I recently tried Claude Cowork for PowerPoint and I was stunned by the content as well as design quality of the deck it produced. That's a threat for Microsoft because now you don't need the editing tools of PowerPoint, AI replaces it, so all you need is the presentation mode of PowerPoint.

Copilot for Excel is useless. Ask it what is in cell A1 and it can't answer. I am looking forward to trying ChatGPT for Excel.



Claude for excel is already amazing. Fully capable of doing junior work. Formatting is great. Can refactor large multi-tab spreadsheets. It just burns tokens. If OpenAI is going to subsidize this on the monthly enterprise plans for a while then it's a game changer.

Claude for Excel (I work in finance) was one of the absolutely critical reasons we added Anthropic enterprise licenses. But they've turned out to be quite expensive ($100/day for heavy users). We'll see what OpenAI's quotas are.

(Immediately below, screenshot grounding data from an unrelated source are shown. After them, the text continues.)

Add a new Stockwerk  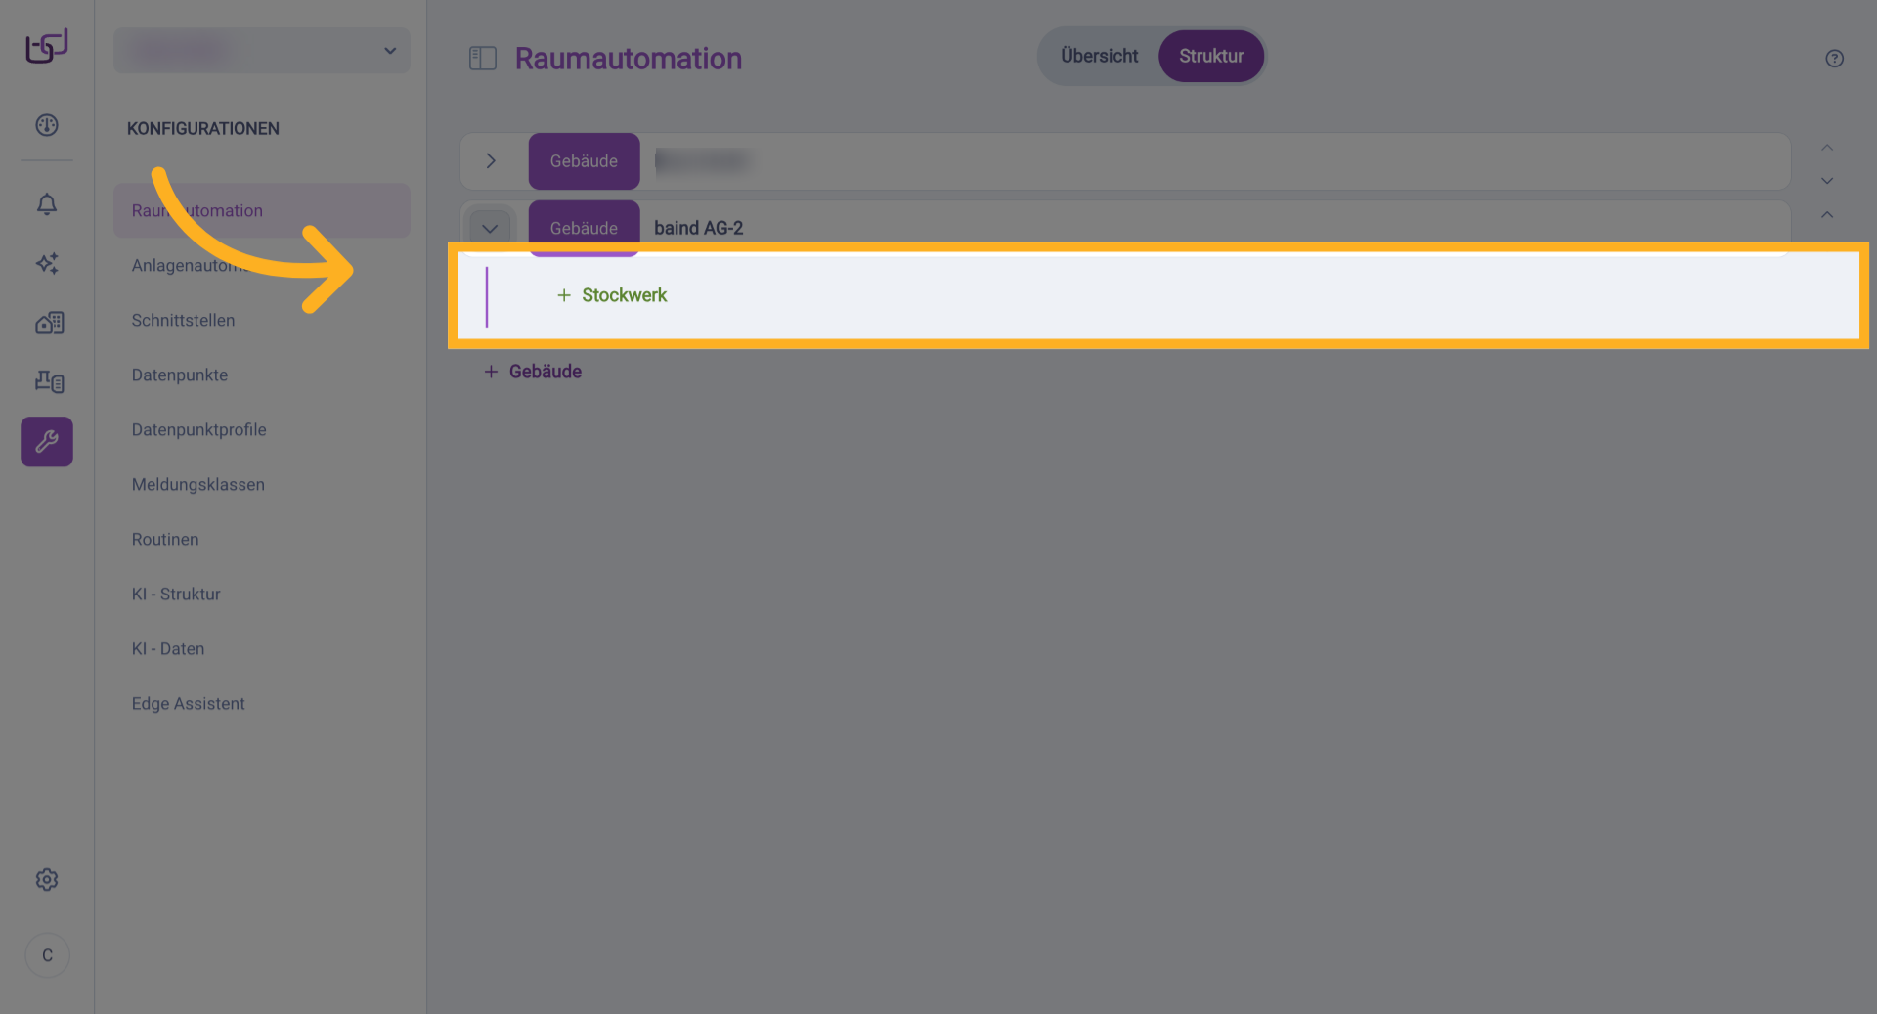tap(612, 295)
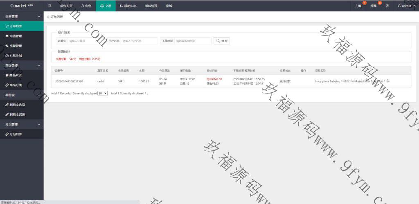Open 提现管理 in the sidebar
The height and width of the screenshot is (204, 419).
[x=16, y=46]
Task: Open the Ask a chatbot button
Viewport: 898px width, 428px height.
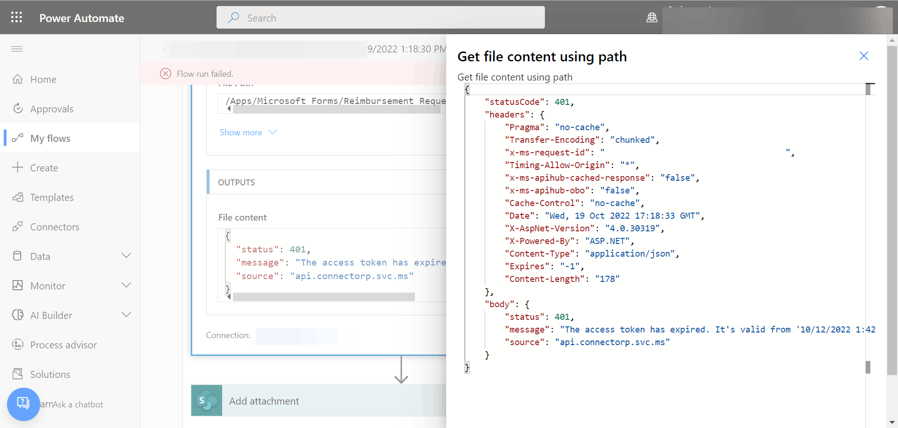Action: click(x=23, y=404)
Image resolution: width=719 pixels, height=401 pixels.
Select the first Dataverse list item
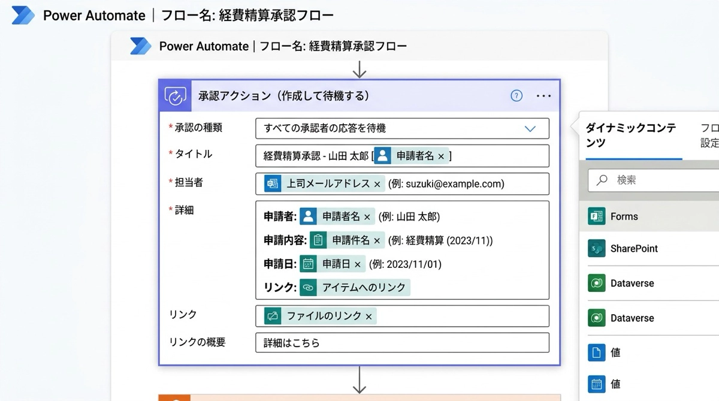pos(632,284)
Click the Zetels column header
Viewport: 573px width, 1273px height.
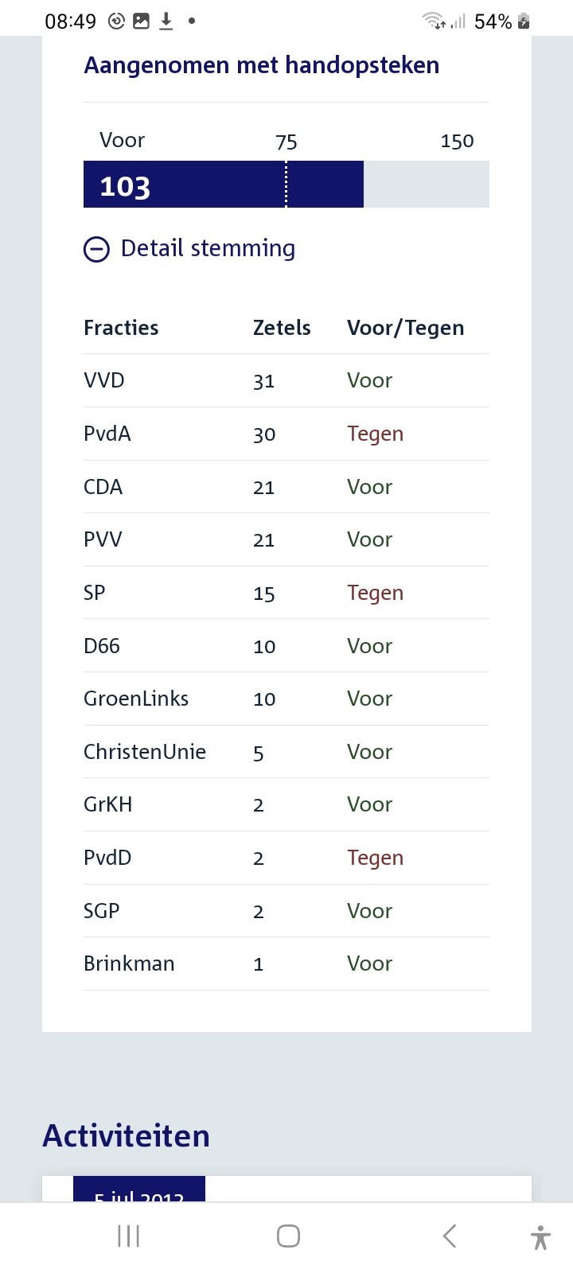282,328
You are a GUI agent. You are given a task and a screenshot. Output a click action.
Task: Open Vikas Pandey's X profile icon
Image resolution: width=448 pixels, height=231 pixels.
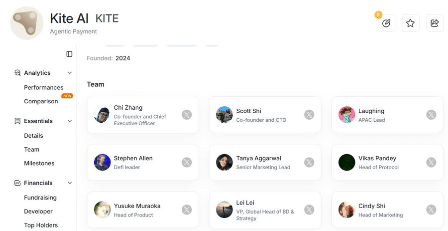(x=431, y=162)
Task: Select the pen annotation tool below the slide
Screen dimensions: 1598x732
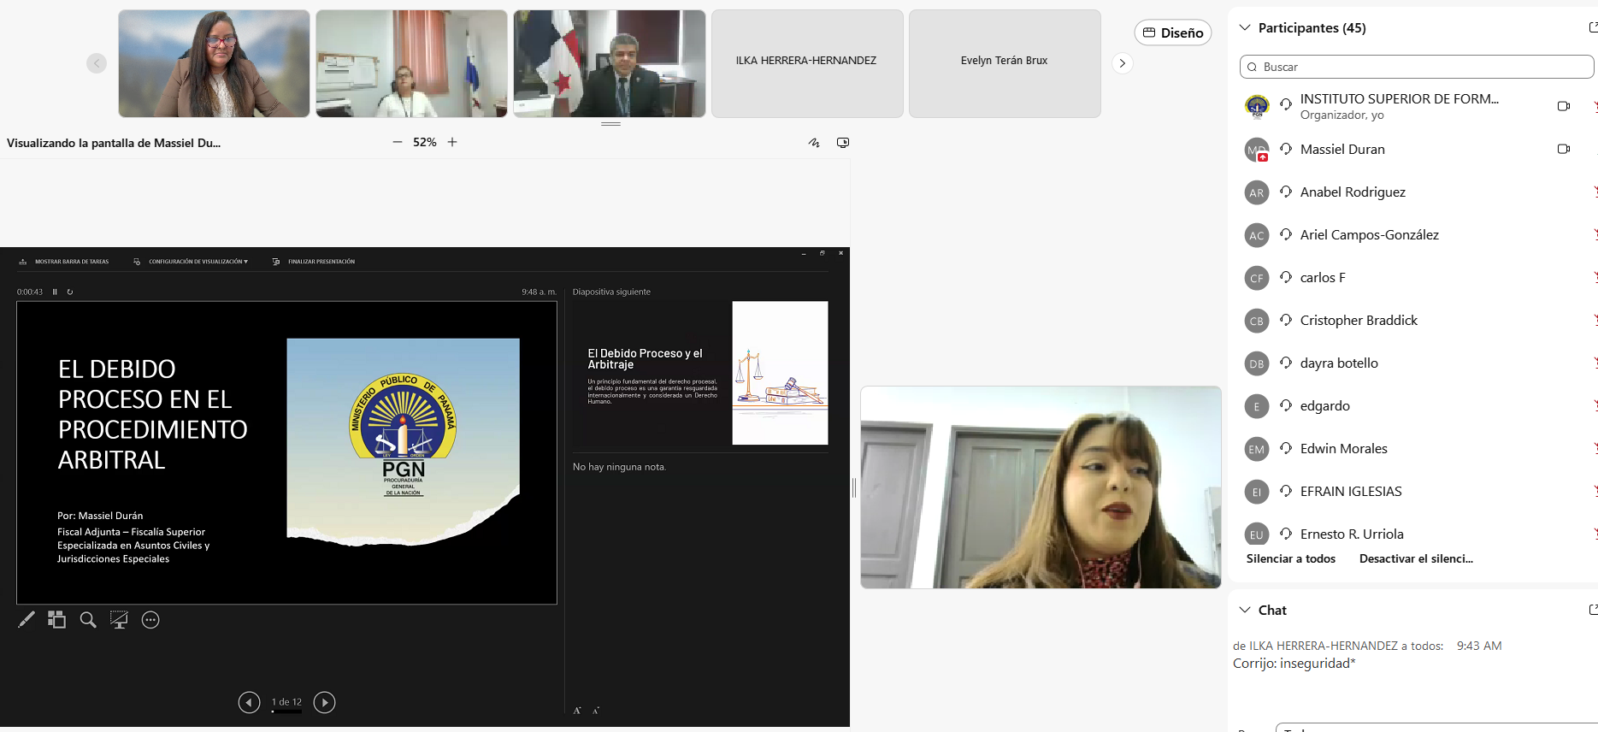Action: pyautogui.click(x=27, y=620)
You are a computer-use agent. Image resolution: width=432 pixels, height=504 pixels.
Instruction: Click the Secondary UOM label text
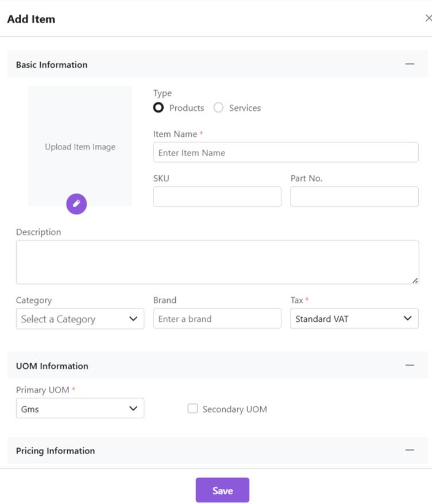234,409
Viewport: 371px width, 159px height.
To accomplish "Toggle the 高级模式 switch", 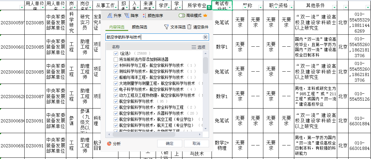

How’s that been in practice ? From what I’ve been following - Claude in finance results in models with errors that an analyst won’t make.

You get models that are formatted and structured and which balance - but there are errors introduced which an analyst / human wouldn’t make.

Stuff like hard coded values, or incorrect cell logic which guarantees the model balances.


From my experience, LLM performance in these areas is being massively oversold. I have repeatedly tried using Claude to modify a range of models typical of investment banking / private equity / sellside research contexts, and the results have been generally disastrous. On multiple occasions, the xlsx would no longer open.


Just my experience, it’s not a solution but rather a productivity tool. I mostly use it for tasks I can do myself but it would probably take 20-30min to dial in - now Claude can do it in 2-3min. (E.g. in a data table - add a new column that checks column a if the data is a, do x, if the data is b, do y, if the data is c, do z - then combine that with the word after the hyphen in column b —- or another example —- create a new sheet that is the same format as sheet one but show calculates the difference between column a and b bot for sheets 1-12 in a summary)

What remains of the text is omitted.